In 2024, around 500 residents in Amsterdam died without anyone present at their funeral, and their burial was arranged solely by the council. Eenzame Uitvaart #43 (Dutch for “Lonely Funeral #43”) investigates the hidden epidemic of loneliness and the rising number of people laid to rest in anonymous graves. This project grows out of my years working in home care across the city, in spaces where I encountered people who had slowly become invisible to society.
Behind peoples doors, I was confronted with isolation that cut through boundaries of class, religion and background. Loneliness emerged as a universal condition: pervasive, unspoken and indifferent to social divides. These experiences left me grappling with a paradox: how a nation that consistently ranks among the world’s happiest, often measured through material security, can simultaneously suffer from a lack of community and collective life.
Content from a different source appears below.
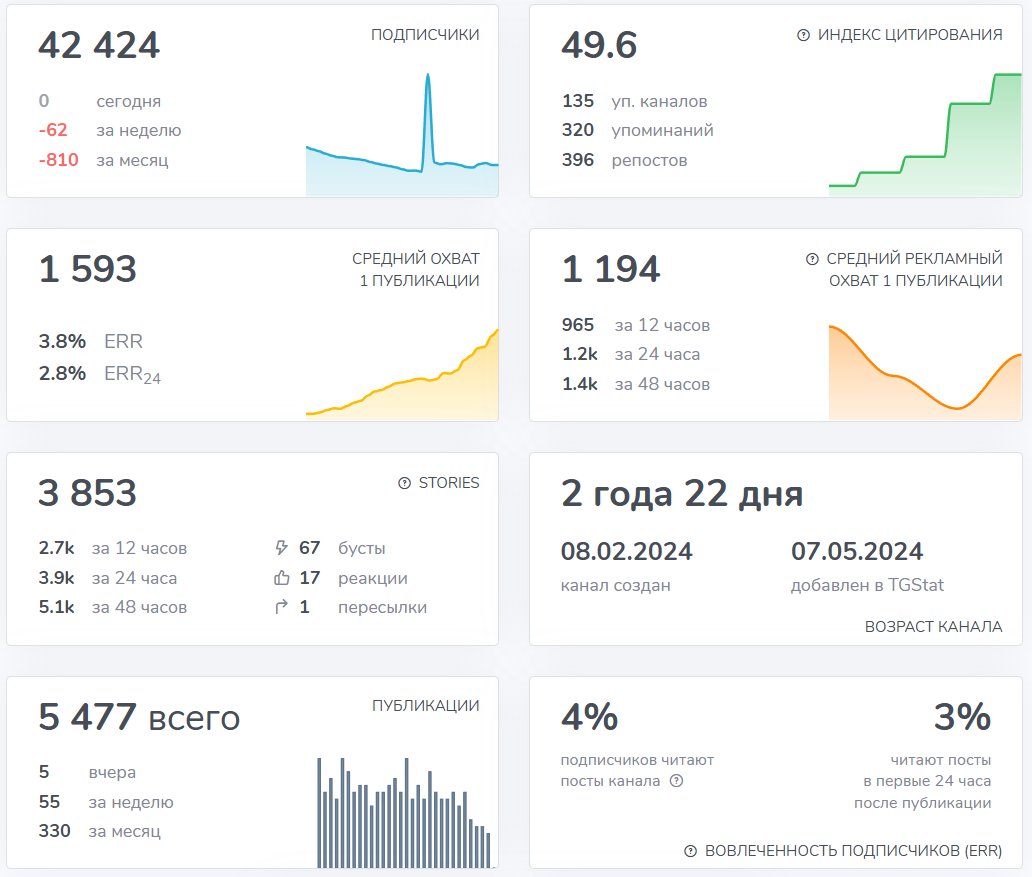
Task: Click the 42 424 subscribers count
Action: [99, 46]
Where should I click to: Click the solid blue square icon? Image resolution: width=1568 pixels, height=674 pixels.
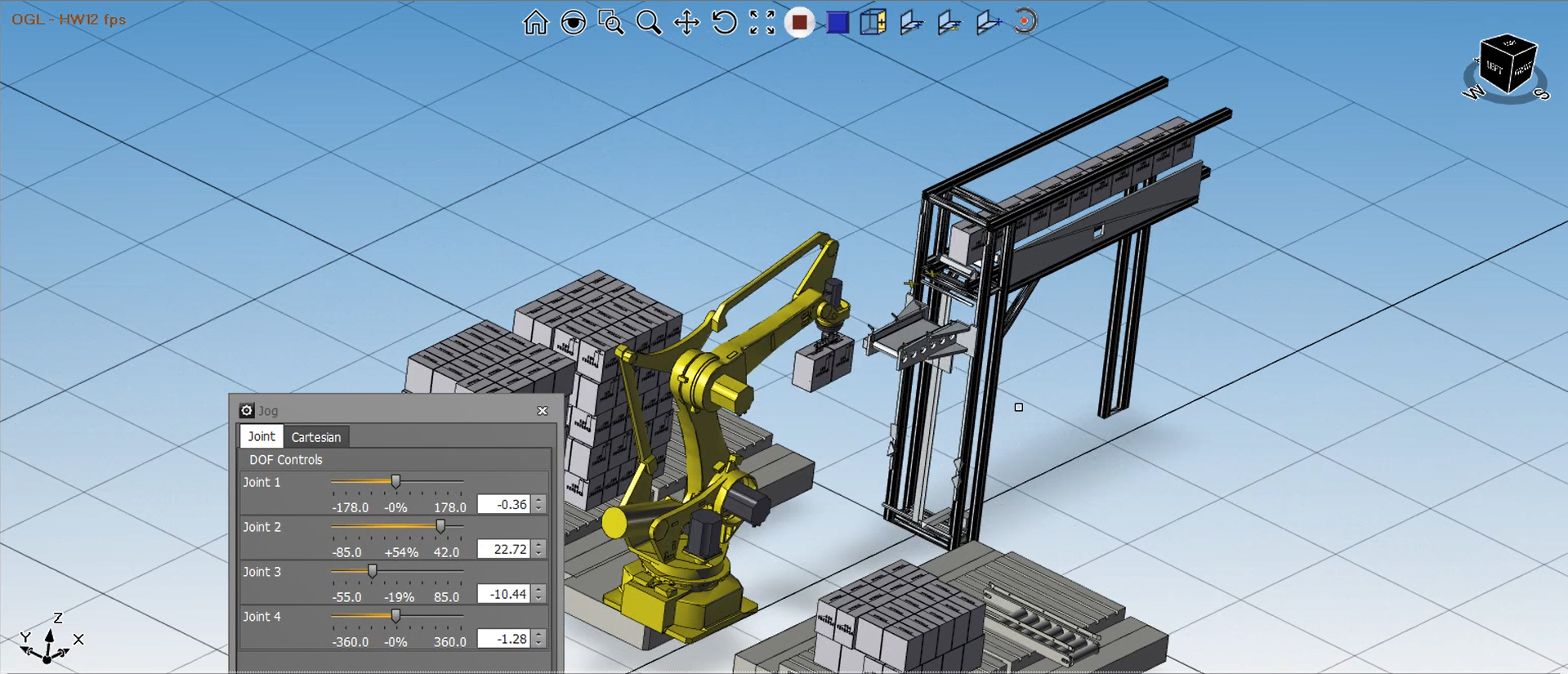(837, 22)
Eenzame Uitvaart #43 turns its focus toward the emotional dimensions of isolation, imagining what it might feel like to die alone. The project draws inspiration from the initiative Eenzame Uitvaart, where poets write and recite verses for those who pass away without relatives or friends to stand by them. Through photographs of nature, I explore the terrain of death through my own imagination of what a death experience might look and feel like. The work also incorporates objects given to me by cemetery staff, the people engaged in the pragmatic yet emotional labour surrounding anonymous burials. Together, the photographs and gathered objects form a dual visual language that moves between the metaphorical and the material.
Ultimately, this work reflects on the fragility of human connection and the steady dissolution of communal bonds. It invites viewers to confront the vulnerabilities that shape contemporary life and to imagine new forms of collective care.